The move follows the collapse of rival project management portal iScraper earlier this month and is Egan's first construction-related role since he wrote the report.

Egan told Building: "I think this is going to wean people off competitive tendering by improving the knowledge of cost in the industry. You will create a value-for-money product with predictable indicators of cost, time and quality.

"We are trying to preplan buildings before we build them. There is nothing very clever about this – if you can preplan it, you can preplan predictability, safety, logistics and maintenance." Egan said his non-executive role would look at the future direction of the firm, owned by property services and investment group PremiSys Technologies.

He said: "I will try to influence the future strategy of the firm. If I cannot, then I depart." Egan said the portal wanted to convince all parts of the industry of the benefits of Asite's services, which will include product catalogues, online tendering and material purchasing.

He said: "We want to demonstrate how all parts of the supply chain can be involved in improving the industry's processes – and that includes all the materials manufacturers and distributors, many of whom have been left out of these dialogues in the past." Asite and Stanhope director Peter Rogers added that the industry was crying out for a standard portal. He said: "The industry is struggling with so many competing systems. We need everyone focused on one." Industry sources claim that iScraper was partly brought down by the rise of Asite, which was unveiled last autumn. Israeli-based iScraper, which had operations in the UK, USA and Germany, was founded in 1998.

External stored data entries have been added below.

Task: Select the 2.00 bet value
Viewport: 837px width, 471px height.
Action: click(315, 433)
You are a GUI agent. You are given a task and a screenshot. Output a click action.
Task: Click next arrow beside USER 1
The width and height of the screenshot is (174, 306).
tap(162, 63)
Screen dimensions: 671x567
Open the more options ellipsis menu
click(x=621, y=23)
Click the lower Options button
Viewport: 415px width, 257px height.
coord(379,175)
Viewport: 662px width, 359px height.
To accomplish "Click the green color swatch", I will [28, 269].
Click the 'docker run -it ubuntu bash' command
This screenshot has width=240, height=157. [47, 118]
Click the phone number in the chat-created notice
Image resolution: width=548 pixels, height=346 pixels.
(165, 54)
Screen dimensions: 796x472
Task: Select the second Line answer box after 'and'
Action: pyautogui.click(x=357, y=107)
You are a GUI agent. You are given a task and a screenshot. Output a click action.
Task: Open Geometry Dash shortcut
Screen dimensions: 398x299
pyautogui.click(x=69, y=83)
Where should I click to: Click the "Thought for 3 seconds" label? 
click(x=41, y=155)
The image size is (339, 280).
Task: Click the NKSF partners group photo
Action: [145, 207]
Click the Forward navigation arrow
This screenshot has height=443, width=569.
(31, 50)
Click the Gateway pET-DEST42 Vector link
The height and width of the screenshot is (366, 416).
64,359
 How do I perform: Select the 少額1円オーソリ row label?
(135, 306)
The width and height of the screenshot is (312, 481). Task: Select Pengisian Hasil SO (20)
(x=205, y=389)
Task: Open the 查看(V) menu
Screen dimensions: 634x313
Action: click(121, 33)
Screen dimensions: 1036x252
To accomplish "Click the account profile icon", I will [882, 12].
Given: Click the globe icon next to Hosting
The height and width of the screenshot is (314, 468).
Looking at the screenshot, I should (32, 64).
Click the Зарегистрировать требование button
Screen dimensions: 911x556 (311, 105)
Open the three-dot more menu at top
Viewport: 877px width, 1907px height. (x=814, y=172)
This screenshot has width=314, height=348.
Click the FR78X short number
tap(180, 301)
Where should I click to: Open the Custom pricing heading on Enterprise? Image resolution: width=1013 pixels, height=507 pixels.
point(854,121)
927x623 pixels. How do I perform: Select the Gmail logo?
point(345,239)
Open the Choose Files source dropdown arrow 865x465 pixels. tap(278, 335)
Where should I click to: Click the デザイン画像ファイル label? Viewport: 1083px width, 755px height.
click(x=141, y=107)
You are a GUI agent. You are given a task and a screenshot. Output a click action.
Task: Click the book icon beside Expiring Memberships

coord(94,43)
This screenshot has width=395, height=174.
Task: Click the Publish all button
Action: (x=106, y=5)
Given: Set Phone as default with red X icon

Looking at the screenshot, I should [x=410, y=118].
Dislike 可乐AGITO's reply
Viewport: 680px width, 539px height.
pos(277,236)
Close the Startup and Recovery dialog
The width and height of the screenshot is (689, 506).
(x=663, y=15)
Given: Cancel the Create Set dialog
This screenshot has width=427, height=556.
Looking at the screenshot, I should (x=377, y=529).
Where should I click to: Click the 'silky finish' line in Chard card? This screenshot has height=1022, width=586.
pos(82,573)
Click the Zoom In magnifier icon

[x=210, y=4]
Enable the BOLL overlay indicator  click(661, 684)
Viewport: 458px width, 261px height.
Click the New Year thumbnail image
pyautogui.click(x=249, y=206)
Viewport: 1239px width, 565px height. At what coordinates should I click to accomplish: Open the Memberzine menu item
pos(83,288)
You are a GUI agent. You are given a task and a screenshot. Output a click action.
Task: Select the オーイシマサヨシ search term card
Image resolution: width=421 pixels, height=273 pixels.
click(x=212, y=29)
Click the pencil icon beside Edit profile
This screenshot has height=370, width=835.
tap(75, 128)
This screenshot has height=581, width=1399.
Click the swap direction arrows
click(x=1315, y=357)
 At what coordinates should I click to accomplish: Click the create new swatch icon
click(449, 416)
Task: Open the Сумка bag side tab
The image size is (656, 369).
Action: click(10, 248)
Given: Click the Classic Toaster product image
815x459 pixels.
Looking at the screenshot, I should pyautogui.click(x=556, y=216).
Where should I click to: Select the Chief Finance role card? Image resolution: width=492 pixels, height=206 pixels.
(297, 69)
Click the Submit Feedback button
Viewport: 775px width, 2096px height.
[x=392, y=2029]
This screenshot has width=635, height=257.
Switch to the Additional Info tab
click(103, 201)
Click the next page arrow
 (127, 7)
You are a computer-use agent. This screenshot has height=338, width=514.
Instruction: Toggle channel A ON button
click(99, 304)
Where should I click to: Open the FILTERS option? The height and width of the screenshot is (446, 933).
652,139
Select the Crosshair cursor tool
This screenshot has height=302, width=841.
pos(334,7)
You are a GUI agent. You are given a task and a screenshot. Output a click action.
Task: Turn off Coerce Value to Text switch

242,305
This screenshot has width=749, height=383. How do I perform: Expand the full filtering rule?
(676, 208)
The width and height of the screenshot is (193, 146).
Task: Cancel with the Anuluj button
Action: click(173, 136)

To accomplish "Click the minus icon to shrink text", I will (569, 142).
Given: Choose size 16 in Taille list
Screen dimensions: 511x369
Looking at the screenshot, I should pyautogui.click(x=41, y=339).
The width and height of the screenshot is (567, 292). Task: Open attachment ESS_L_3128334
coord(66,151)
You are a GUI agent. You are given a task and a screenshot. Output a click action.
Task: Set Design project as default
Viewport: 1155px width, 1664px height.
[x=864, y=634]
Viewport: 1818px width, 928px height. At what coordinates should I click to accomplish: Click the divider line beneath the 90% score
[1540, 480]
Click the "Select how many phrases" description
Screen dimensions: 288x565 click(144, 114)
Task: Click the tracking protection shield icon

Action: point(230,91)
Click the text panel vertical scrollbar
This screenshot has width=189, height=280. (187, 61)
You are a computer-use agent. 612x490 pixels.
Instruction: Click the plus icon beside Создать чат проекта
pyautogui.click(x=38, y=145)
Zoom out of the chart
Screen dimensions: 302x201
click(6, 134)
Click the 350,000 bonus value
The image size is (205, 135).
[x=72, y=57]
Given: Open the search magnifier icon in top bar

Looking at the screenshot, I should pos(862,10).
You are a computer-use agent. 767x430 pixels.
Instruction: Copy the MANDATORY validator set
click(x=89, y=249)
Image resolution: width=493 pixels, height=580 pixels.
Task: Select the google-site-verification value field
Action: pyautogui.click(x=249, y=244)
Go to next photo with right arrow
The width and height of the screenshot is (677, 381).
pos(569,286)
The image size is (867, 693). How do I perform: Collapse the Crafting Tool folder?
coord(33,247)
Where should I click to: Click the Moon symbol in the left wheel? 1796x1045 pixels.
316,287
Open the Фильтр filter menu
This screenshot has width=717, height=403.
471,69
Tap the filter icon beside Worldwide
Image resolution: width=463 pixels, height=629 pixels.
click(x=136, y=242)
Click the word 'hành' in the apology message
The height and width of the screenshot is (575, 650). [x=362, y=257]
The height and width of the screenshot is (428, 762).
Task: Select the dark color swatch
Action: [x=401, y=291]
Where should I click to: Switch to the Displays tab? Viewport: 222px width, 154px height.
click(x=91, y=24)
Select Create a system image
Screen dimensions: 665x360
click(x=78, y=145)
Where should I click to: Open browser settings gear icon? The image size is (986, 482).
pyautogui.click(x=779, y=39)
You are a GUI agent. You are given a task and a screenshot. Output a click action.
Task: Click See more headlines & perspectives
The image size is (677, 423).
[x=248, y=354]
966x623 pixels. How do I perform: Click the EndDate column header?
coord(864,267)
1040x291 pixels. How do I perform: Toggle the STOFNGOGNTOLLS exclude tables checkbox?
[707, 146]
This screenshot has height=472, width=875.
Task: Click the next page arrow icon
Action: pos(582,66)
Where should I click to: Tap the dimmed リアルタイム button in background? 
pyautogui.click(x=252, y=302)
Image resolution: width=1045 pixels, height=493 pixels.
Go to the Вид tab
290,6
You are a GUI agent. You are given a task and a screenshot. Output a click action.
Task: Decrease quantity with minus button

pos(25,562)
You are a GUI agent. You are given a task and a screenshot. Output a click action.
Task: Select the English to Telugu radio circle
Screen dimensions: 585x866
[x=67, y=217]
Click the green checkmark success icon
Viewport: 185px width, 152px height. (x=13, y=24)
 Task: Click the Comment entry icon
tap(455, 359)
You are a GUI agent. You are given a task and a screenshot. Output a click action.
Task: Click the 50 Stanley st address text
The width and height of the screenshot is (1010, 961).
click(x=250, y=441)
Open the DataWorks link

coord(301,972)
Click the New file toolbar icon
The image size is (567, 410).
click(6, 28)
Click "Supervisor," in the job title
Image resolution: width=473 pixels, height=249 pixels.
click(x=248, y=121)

Rival project management portal Building Information Warehouse has now taken on six iScraper staff so it can develop relationships with its key contracts.

A spokesperson for Building Information Warehouse said: "We now have a divert on the telephones from the iScraper offices linking straight to the BIW offices.

"The new staff we have brought to BIW are currently providing a free helpline to iScraper clients. We have not bought the iScraper company.

"But as we have secured most of their clients, it makes sense that the staff should continue to work on the projects they know about."